Opinion
21990
October 3, 1983.
O. Grady Query and B.C. Killough, Charleston, for appellant. William L. Howard, of Belk, Howard Cobb, Charleston, for respondent.
Oct. 3, 1983.
Respondent brought this claim and delivery action to establish its right to possession of a truck purchased by appellant on a conditional sales contract under which appellant had allegedly defaulted. Appellant answered, asserting he had not defaulted on the contract, and counterclaimed alleging conversion by respondent. After presentation of the entire case, the court granted respondent's directed verdict motion and denied appellant's motion for a directed verdict on his counterclaim.

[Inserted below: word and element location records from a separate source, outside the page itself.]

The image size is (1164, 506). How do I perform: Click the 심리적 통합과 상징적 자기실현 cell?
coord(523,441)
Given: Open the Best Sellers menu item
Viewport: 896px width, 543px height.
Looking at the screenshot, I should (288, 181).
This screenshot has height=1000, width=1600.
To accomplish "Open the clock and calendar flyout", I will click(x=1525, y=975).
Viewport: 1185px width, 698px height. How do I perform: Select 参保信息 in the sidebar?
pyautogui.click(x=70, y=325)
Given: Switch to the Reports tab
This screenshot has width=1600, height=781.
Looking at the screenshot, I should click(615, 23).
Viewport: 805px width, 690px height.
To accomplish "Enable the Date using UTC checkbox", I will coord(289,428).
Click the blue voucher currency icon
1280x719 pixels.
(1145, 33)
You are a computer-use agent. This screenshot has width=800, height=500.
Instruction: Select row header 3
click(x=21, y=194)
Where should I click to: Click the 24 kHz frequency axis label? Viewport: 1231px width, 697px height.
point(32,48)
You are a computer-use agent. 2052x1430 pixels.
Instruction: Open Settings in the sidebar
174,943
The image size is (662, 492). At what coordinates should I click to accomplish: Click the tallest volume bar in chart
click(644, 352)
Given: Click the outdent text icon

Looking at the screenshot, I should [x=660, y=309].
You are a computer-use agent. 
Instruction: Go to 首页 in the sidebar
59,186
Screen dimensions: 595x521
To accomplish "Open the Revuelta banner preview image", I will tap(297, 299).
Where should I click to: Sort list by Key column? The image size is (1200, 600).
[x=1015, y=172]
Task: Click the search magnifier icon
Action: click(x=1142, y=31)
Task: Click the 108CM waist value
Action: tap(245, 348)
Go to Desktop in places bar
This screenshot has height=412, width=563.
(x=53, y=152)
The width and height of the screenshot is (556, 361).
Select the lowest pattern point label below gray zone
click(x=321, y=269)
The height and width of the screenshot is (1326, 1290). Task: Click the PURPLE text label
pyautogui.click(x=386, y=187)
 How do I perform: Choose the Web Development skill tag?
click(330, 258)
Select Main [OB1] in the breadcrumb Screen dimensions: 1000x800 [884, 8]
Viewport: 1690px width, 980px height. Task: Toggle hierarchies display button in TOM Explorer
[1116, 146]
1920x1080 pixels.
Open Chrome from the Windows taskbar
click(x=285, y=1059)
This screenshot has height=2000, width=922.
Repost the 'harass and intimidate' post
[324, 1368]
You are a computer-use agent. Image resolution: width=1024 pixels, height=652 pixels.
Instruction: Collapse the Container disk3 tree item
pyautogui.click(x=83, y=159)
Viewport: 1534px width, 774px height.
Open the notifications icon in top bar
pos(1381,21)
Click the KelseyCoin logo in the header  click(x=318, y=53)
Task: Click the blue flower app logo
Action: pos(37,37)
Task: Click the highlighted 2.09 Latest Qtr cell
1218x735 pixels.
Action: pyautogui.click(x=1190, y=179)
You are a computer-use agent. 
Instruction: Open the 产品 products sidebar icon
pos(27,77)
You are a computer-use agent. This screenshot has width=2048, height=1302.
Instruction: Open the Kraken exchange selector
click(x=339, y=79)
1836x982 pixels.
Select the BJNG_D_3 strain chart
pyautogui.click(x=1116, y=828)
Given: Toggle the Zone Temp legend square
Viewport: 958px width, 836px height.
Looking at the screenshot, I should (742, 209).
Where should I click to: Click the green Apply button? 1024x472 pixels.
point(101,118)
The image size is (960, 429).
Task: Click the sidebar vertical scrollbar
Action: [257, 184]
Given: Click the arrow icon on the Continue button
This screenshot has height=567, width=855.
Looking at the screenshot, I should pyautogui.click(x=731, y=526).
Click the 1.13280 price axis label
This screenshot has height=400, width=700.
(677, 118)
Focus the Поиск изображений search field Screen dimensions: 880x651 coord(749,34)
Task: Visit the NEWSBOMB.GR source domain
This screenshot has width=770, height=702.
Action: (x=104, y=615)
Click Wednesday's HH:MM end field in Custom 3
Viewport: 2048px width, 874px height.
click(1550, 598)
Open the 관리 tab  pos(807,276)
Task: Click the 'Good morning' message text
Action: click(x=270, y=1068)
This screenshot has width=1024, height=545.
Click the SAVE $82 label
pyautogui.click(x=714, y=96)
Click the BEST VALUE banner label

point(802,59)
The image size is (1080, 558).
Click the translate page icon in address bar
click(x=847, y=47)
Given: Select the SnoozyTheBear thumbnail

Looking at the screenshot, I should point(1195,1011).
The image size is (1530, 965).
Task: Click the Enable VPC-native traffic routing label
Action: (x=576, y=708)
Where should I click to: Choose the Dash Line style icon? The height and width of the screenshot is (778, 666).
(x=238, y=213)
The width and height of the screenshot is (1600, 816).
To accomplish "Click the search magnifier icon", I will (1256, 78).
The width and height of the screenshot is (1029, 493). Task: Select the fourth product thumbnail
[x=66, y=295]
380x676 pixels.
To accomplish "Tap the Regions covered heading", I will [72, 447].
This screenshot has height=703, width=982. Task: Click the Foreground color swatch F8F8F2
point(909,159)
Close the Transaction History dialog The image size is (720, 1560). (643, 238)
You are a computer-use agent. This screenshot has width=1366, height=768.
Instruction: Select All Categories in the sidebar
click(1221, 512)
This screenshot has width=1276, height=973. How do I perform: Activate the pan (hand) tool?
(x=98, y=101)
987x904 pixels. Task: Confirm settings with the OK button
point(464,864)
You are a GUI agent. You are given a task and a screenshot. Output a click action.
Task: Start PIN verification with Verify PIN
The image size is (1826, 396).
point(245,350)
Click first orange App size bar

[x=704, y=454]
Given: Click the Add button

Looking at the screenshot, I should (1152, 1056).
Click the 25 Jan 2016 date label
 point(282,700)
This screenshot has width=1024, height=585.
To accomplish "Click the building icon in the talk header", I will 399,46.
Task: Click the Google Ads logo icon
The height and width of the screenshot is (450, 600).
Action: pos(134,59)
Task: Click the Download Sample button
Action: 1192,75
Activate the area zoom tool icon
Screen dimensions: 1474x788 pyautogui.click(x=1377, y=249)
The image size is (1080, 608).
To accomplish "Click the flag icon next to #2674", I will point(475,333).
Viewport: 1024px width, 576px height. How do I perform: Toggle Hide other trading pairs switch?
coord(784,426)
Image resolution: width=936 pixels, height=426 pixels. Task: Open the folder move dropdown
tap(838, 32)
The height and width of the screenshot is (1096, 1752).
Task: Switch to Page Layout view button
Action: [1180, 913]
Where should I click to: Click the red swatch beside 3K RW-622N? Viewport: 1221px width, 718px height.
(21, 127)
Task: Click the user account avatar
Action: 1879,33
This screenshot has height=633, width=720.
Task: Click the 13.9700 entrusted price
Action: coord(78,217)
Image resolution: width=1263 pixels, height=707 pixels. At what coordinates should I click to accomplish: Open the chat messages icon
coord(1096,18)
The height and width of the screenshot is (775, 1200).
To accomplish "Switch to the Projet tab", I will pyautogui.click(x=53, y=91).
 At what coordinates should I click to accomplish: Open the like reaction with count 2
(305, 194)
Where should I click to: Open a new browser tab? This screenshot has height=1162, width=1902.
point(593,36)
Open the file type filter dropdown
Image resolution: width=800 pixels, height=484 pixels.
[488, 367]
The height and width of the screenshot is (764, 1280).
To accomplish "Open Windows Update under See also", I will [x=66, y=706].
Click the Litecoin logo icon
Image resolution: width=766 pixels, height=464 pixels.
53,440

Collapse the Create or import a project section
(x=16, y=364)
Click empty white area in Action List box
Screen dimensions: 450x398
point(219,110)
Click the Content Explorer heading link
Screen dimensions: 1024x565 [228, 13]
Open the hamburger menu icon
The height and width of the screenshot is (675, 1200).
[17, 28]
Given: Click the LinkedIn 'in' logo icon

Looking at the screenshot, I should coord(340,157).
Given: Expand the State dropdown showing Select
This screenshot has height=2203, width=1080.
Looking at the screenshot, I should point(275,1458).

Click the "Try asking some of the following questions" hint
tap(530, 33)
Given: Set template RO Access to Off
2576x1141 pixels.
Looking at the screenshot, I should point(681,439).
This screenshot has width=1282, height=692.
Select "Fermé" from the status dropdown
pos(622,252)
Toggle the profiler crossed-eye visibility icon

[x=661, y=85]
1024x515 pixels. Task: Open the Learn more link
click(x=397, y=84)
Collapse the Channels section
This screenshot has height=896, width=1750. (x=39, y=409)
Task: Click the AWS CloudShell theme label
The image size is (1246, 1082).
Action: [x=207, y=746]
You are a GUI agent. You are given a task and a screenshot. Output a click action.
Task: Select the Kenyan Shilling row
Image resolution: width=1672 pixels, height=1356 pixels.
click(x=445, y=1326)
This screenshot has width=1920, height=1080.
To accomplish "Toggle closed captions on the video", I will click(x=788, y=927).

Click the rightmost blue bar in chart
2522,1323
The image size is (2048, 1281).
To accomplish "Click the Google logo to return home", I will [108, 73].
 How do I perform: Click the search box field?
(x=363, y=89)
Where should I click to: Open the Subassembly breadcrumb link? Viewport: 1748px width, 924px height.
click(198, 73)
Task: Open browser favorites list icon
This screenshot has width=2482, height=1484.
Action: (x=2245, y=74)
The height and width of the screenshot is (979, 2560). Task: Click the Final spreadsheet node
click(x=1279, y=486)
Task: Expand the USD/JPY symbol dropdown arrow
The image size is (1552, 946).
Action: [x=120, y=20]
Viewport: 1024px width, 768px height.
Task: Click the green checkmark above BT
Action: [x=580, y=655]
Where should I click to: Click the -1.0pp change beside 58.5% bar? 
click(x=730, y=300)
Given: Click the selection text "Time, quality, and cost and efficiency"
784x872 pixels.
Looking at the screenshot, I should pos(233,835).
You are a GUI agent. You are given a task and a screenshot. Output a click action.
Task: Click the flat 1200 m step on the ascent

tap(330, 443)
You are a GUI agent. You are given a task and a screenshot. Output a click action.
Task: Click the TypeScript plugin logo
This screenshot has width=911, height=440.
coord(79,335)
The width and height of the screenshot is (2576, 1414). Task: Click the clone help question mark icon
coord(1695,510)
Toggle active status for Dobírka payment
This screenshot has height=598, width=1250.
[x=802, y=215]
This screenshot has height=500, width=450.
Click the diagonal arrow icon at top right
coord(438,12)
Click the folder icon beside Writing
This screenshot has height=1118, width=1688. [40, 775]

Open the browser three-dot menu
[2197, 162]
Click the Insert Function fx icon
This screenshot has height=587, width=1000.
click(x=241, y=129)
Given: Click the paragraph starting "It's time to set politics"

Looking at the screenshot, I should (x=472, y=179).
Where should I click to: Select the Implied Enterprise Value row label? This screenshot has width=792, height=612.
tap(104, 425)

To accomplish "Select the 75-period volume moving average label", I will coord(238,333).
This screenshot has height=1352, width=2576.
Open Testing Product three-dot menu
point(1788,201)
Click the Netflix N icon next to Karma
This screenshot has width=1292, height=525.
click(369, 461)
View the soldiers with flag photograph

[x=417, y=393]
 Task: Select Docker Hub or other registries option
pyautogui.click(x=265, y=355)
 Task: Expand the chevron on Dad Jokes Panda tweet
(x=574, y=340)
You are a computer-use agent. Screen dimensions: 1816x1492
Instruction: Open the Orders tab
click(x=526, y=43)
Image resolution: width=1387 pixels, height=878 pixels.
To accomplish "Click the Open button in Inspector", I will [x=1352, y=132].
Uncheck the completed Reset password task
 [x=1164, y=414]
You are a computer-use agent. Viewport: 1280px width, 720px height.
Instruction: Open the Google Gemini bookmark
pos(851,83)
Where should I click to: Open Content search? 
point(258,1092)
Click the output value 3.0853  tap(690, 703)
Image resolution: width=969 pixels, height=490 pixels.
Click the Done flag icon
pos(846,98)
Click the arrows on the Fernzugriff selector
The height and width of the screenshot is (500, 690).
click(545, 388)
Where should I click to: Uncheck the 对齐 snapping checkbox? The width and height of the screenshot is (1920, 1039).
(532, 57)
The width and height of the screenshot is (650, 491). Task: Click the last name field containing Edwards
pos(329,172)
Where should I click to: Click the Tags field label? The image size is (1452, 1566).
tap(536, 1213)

We affirm.
The uncontradicted evidence shows respondent's employees told appellant that respondent did not intend to accept overdue payments on the contract beyond June 26, 1979, and that actions would be begun at that time to recover the truck. Appellant mailed the payments on June 28, 1979. A payment of a debt is not considered made until it is accepted by the creditor with the intention of extinguishing the debt. In re McElmurray, 47 F. Supp. 15, 19 (D.S.C. 1942); 60 Am. Jur.2d Payment § 1 at 612 (1972); 70 C.J.S. Payment § 1 at 210-211 (1951).
We affirm the lower court's rulings.